Bruce Bialosky

The point is that there has been a loss of civility because our public employees are now more interested in us as targets for feeding the public coffers than being public servants. (You probably have many of your own stories which we would love to hear.) But ifthere was any doubt in your mind, read the following story told to me by a friend and you will be floored.

He was leaving a post office when he felt a sharp pain down his arm and shortness of breath. He had enough understanding to realize he might be having a heart attack. He was one-half mile from a major hospital and decided he would head straight there. After waiting for traffic to clear he made a U-turn and began heading to the hospital, but he was stopped by a police car. When the officer came over to him, the suffering soul informed the officer he thought he was experiencing a heart attack. He asked the officer to drive him to the hospital knowing that the first minutes of a heart attack can be crucial to survival. The officer spoke only of the poor fellow’s U-turn. When my friend insisted his life was in danger, the policeman called for paramedics. As the paramedics were going through their procedures, the officer stood there and wrote the patient a traffic ticket and handed it to him. The paramedics were stupefied.

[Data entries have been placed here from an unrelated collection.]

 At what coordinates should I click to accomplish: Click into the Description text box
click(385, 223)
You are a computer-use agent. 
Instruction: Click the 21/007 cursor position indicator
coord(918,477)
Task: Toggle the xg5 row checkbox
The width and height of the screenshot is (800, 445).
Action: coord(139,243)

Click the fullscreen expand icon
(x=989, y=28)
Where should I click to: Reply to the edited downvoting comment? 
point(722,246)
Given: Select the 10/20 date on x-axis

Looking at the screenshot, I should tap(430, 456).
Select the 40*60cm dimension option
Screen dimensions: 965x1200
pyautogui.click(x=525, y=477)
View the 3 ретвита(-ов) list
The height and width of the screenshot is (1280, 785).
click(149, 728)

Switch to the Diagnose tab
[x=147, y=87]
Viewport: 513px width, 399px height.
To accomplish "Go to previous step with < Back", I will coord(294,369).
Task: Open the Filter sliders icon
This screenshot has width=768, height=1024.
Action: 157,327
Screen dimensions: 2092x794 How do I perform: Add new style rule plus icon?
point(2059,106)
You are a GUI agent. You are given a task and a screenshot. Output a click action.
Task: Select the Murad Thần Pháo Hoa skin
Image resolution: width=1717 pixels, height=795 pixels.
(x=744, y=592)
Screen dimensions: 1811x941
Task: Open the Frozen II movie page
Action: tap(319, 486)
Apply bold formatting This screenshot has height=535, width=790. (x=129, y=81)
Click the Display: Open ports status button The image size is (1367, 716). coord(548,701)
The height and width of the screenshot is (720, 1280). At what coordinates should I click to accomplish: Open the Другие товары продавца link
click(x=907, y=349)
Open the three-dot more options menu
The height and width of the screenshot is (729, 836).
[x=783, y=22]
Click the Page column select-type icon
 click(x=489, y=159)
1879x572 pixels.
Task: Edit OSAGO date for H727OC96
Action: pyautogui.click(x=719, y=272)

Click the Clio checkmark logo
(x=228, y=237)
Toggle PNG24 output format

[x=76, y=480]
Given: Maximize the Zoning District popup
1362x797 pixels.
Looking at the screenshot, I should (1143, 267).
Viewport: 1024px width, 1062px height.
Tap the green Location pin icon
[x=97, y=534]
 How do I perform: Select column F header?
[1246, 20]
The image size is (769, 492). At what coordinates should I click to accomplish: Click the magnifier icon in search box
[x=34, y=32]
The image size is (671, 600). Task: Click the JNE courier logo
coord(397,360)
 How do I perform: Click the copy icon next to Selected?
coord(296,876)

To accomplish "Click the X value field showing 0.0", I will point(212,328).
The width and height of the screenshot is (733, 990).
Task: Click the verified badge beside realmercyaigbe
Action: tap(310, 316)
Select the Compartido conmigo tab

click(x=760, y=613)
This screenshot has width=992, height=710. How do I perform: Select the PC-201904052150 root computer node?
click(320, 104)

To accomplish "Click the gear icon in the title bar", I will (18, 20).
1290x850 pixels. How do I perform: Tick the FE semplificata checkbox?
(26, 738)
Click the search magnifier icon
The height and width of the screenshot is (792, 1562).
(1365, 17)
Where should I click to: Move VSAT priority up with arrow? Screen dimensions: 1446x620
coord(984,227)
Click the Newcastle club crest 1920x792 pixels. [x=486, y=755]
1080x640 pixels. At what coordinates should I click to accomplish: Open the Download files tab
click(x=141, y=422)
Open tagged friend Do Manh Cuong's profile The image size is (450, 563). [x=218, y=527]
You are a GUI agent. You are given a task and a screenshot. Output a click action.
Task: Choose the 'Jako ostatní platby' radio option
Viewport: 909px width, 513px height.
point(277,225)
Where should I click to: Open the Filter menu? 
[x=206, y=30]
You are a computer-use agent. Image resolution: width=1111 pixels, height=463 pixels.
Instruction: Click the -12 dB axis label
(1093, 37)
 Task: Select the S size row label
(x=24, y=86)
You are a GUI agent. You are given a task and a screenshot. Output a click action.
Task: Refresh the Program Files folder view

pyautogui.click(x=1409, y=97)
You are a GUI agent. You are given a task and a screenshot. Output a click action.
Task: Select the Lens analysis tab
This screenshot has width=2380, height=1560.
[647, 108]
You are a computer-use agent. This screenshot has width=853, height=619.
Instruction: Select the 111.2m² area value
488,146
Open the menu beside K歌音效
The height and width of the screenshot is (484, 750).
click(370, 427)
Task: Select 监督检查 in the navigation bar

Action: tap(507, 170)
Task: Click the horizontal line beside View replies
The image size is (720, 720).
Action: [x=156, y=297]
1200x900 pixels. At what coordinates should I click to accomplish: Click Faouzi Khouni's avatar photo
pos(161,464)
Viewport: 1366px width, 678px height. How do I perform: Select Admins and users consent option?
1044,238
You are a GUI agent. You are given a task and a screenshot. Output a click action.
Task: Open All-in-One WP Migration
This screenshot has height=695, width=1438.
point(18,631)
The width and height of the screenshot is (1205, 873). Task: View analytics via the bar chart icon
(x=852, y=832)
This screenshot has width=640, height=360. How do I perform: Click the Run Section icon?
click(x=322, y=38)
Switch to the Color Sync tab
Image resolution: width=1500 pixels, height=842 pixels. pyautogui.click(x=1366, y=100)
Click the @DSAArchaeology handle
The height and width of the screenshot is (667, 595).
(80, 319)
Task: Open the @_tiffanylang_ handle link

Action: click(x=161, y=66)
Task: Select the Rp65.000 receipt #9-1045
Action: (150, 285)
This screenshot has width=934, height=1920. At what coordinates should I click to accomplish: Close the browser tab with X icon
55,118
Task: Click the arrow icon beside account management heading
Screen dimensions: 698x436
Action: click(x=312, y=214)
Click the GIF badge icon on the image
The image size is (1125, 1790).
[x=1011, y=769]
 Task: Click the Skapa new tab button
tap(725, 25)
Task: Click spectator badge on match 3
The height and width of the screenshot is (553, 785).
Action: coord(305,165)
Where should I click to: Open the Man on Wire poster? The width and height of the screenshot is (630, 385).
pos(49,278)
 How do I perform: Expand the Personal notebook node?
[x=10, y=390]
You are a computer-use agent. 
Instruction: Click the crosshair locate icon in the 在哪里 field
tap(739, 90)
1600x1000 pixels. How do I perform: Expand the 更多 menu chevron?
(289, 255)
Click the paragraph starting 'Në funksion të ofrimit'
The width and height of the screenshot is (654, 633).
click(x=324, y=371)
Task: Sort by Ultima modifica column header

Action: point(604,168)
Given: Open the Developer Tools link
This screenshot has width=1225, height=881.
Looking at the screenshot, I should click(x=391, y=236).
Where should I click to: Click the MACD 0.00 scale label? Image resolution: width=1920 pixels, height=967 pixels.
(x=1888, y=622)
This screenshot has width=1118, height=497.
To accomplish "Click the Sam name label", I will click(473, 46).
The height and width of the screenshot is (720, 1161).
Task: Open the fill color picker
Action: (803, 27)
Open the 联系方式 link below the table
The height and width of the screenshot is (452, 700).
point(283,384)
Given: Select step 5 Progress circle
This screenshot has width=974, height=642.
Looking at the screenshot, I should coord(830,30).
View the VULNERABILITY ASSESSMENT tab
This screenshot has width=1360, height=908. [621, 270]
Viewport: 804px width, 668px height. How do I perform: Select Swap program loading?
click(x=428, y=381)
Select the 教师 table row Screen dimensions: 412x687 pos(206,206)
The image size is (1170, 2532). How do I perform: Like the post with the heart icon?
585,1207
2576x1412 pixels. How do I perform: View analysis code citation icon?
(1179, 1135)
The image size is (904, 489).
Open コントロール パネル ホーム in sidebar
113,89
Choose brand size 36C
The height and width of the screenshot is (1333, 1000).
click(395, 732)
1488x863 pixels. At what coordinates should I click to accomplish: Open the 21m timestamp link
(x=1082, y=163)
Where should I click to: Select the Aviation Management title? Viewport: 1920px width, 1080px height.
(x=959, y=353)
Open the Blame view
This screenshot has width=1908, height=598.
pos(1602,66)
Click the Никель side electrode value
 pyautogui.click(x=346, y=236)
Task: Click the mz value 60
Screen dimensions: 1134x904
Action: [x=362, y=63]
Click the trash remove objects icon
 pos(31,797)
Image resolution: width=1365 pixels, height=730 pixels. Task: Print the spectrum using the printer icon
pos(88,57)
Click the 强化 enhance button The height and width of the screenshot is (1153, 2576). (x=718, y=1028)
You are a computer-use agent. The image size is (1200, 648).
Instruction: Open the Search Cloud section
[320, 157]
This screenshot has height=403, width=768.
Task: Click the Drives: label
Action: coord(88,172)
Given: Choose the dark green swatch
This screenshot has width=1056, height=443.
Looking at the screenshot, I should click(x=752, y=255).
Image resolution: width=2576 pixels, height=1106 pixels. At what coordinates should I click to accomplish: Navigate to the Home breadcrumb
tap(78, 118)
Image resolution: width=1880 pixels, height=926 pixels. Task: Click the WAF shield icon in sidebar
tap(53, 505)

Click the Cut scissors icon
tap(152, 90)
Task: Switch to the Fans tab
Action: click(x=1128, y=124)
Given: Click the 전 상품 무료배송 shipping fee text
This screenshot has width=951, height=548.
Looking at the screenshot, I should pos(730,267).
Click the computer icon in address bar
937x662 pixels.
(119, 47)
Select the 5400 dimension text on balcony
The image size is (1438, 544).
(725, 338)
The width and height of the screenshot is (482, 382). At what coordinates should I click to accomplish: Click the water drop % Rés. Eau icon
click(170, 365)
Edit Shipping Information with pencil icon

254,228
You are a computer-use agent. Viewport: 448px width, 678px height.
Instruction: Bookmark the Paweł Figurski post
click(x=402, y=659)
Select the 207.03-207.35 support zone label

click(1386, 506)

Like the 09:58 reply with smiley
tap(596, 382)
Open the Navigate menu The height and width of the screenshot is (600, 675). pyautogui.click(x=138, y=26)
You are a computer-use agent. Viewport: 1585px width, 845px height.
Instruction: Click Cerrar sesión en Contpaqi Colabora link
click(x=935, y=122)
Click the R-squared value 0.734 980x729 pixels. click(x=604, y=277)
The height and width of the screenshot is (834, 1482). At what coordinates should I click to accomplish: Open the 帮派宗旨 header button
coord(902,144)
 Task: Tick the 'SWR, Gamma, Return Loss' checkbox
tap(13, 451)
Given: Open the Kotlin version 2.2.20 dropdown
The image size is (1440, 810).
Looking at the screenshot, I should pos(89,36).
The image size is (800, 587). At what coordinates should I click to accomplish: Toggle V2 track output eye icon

What happened to civility? What happened to public servants? What happened to common decency? We don’t believe these incidents are isolated. We believe they happen every day --multiple times a day. Whether it is regarding filings for permits, sales taxes collections or interactions like my friend, you have to wonder what these people are thinking. We, the public, are hard pressed for monies and feel overtaxed. But our public employees, who make more on average in salaries and benefits than the general public, want to get their bite of the apple no matter what. Yes, our interests are at crosscurrents.

The battle continues. After this column was completed, we stopped in front of a U.S. mailbox. With the car still running we exited the car, put the mail in the box and got back in the car. The entire process took fifteen seconds - no joke. As we got back in the car a parking meter person rode up on a bike and started to issue a parking ticket. We called the Mayor of the City of West Hollywood to see if this is what he thought the mission of his city was in regards to his taxpayers.

That will be answered soon, but it is clear that common courtesy and civility are gone. We are largely at war with our own employees. They are certainly no longer public servants. That term has become passé. We live in a coarse culture where everyone is out for themselves.